He pins me with a look so terrifying my insides fold up.
“Who?” His shout hits like a fist.
“Why are you mad?”
“Who?” he roars.
I step back until my legs bump the tub’s cold edge. “A boy at school.”
“Which boy? What’s his name?”
“He’s…” My hands shake. “Just a boy in my English class. His brother.”
“His brother?” His face contorts. Not confusion. Fury. Pure and simple and lethal. “Where is this brother? Is he in school?”
“No.” My toes curl inside the tub. “He’s too old for school.”
He inhales sharply, his chest lifting with a dangerous, animal breath. “How old?”
“He has a car.”
“That’s not an age, Dove.”
I press my legs together to stop the blood, my entire body heatless and tight. I can’t answer. I can’t say it. Because if I tell him more, he’ll walk out and come back with more blood on his hands.
And it’ll be my fault.
He watches me struggle, sees the fear, the hesitation. Then he realizes he’s losing control.
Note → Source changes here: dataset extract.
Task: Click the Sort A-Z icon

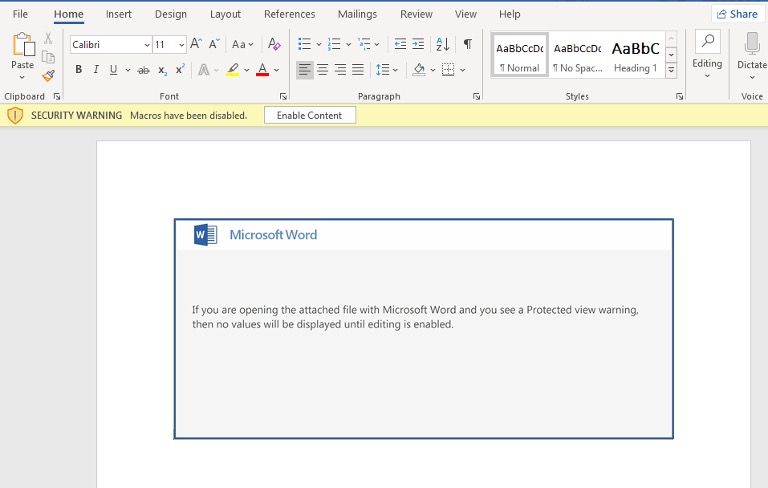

“Clean yourself.” He grabs a cloth and a bucket of water, holding it out without looking at me. “I can’t… I can’t help you with that. It’s not proper.”
His arm shakes.
I take the supplies.
He steps into the doorway with his back turned, arms crossed so hard his shoulders bunch like boulders.
I know every twitch in his neck, every shift in his legs, every tiny flinch that means he’s barely keeping himself from breaking things.
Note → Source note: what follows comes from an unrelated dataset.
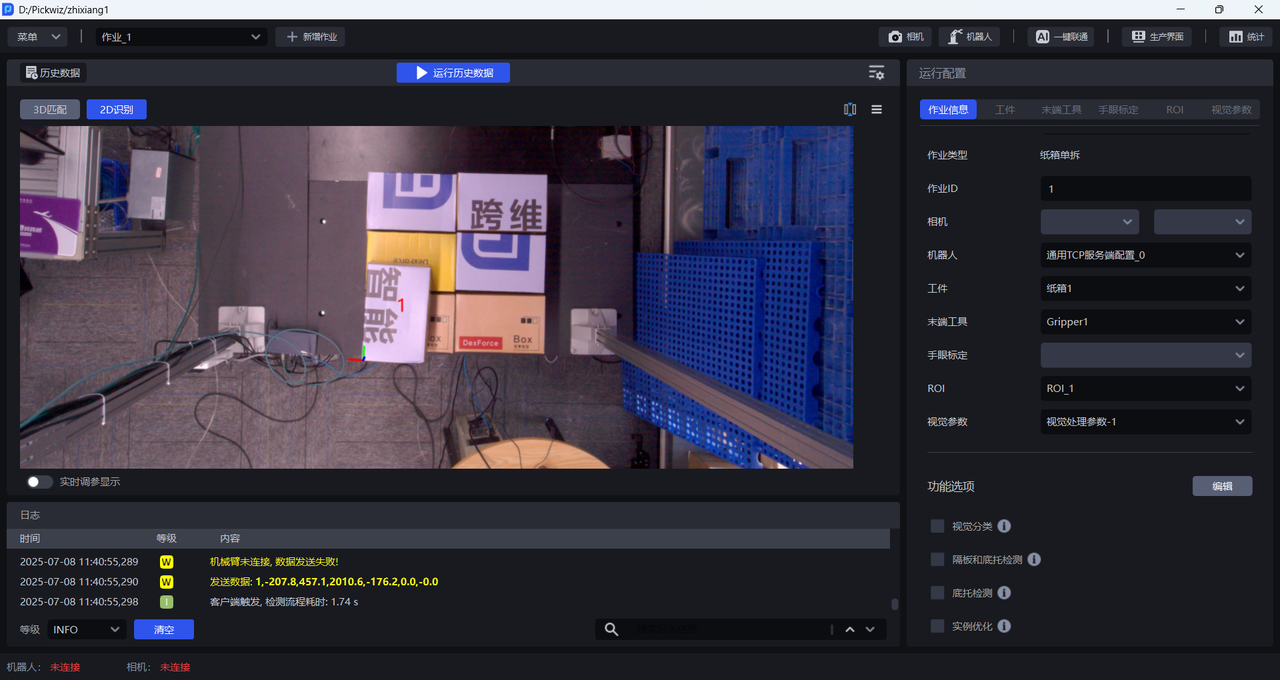Click the info icon next to 视觉分类
Image resolution: width=1280 pixels, height=680 pixels.
[1004, 526]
Quickly, I wash myself with the cold water, wiping away the sticky blood that keeps appearing between my legs. It hurts. Not the washing. The looking. The understanding of it.
When I finish, he leads me back to the main room and pulls out a pencil and paper.
“Write down everything you know about him.” He slams them onto the desk. “Write his name. His parents’ names. His address. What he looks like. His tattoos. His car. Where he works. Where he hangs out. Everything.”
Shame slithers up my throat. Shame for letting this happen. Shame because I know what Jag will do. Shame because I put that hurt look in his eyes.
I pick up the pencil with trembling fingers and write what he asks.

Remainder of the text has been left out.